Unfortunately, the spirit of this headline was easier to print than to live. Many people in the Chicago metropolitan area who shared the same religion or physical characteristics of the September 11 terrorists had difficulties partaking in the atmosphere that we are all Americans. Instead, many felt that they were immediately placed under a scope of suspicion by their neighbors and their government.

The Illinois Advisory Committee to the U.S. Commission on Civil Rights is composed of 15 members. It is bipartisan, including representation from both political parties, as well as the different geographic regions of the state. The Committee is also independent of any national, state, or local administration or policy group. In response to the Commission's request that State Advisory Committees review and report on post-9/11 civil rights issues, the Committee held a briefing titled Arab and Muslim Civil Rights Concerns Since September 11, 2001 on March 29, 2002. Committee members decided on that date that the topic deserved further inquiry through a two-day community forum. Members voted unanimously to undertake the study.

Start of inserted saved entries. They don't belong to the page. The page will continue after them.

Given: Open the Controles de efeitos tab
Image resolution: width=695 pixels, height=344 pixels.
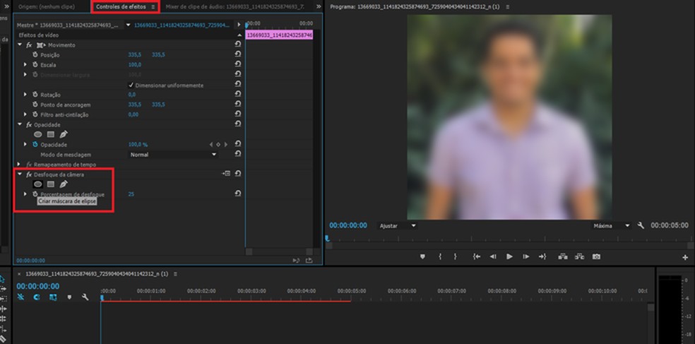Looking at the screenshot, I should pos(121,6).
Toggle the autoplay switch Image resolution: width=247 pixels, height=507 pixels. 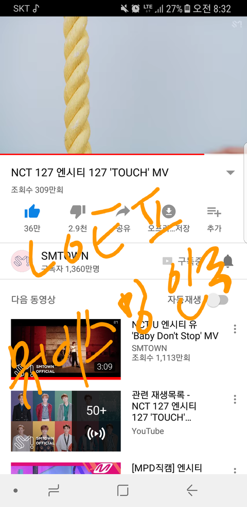pyautogui.click(x=218, y=300)
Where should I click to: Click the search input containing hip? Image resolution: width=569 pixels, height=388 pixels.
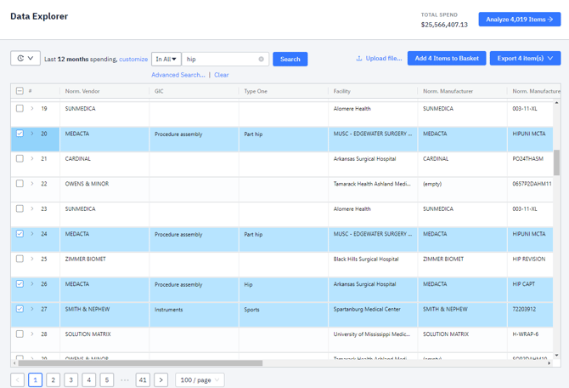click(x=219, y=60)
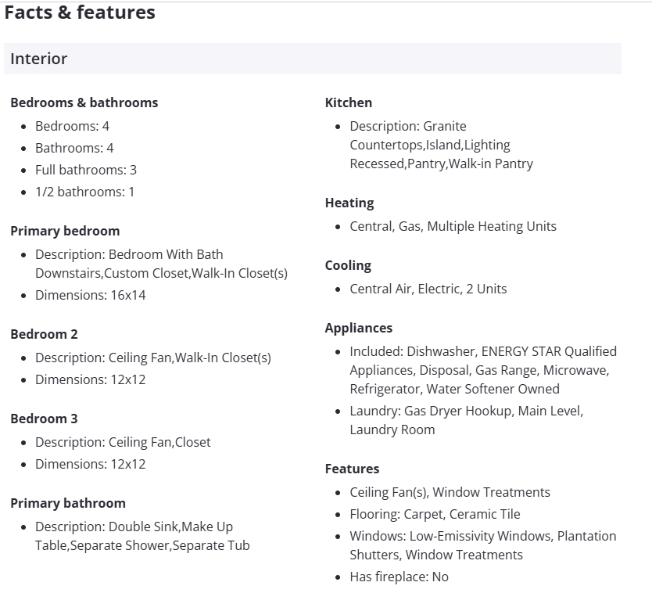Click the Facts & features heading

click(x=80, y=13)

This report is a summary statement of the Illinois Advisory Committee's review of Arab and Muslim Civil Rights Issues in the Chicago Metropolitan Area Post-September 11 and includes observations. Much of the report is based on information received by the Committee at a community forum held in Chicago on June 17 and 18, 2002.

After a brief introductory chapter about the communities involved and some of their civil rights concerns, the report is divided into chapters, each of which covers a specific civil rights issue related to the topic at the forum. Because the scope of the initiative was limited to a solicitation of opinion, without analysis of those opinions, each chapter is composed primarily of the transcribed statements of presenters at the community forum. The Illinois Advisory Committee strove to achieve balance in the forum. Therefore, the chapters contain the testimonies of diverse individuals, including community leaders, academics, government and local officials, and other interested parties. The final chapter includes the overall observations of the Illinois Advisory Committee in light of all testimony received during the community forum.

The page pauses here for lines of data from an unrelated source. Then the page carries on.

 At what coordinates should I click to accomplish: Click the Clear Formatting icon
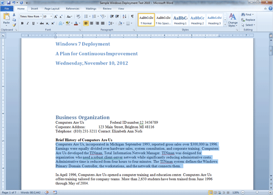coord(78,16)
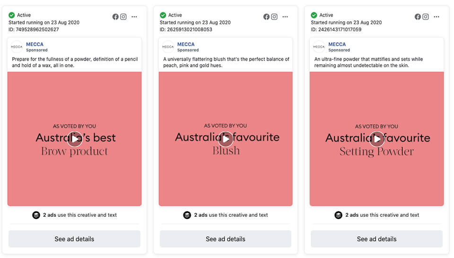
Task: Play the Setting Powder video
Action: 377,139
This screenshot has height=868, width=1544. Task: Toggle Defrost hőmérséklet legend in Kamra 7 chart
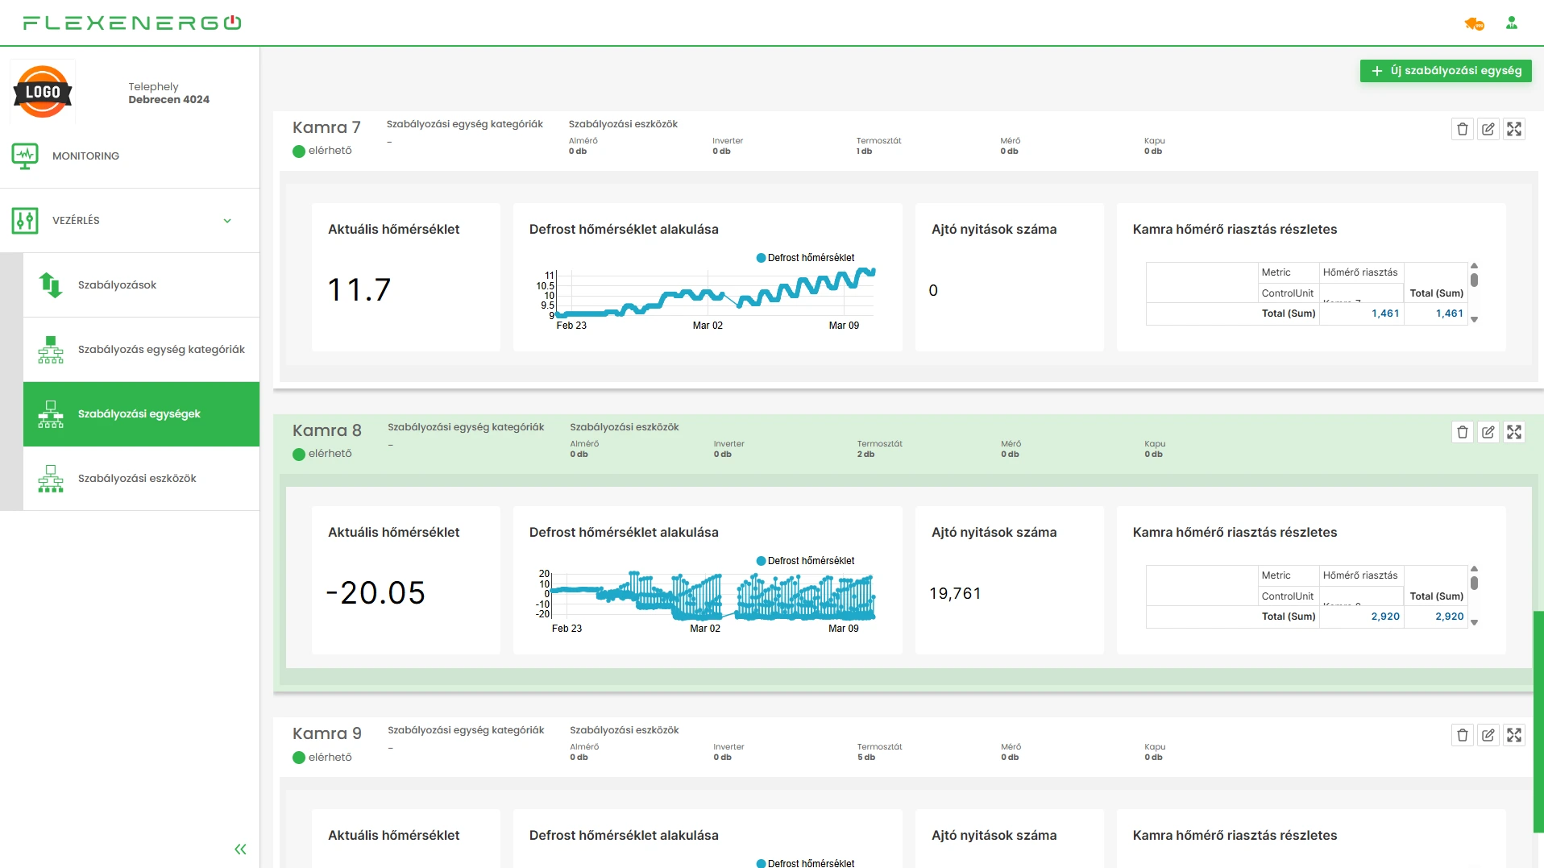tap(805, 258)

Ethnic and Religious Clarification

The primary focus of this report is the Arab and Muslim communities of greater Chicago. Even before September 11, a substantial percentage of the American public misunderstood and stereotyped these communities. After the terrorist attacks, some of those misconceptions were revealed. Many innocent Muslims, Arab Americans, Southeast Asians, and other people of color became victims of hate crimes and discrimination because they shared a similar appearance or cultural and religious background with the accused terrorists. The Illinois Advisory Committee made it a priority to learn about and understand these communities.

Arab Americans

Most Arab Americans can trace their family heritage to one of the 22 Arab countries, which stretch from Morocco in Northwest Africa to Oman in the Persian Gulf.[1] Although independent states, these nations for the most part share common linguistic, cultural, and political traditions. Possibly as helpful as learning who Arabs are is learning who Arabs are not. People from the countries of Turkey, Iran, Afghanistan, Pakistan, and India are usually not Arab, although these people are commonly mistaken as Arabs.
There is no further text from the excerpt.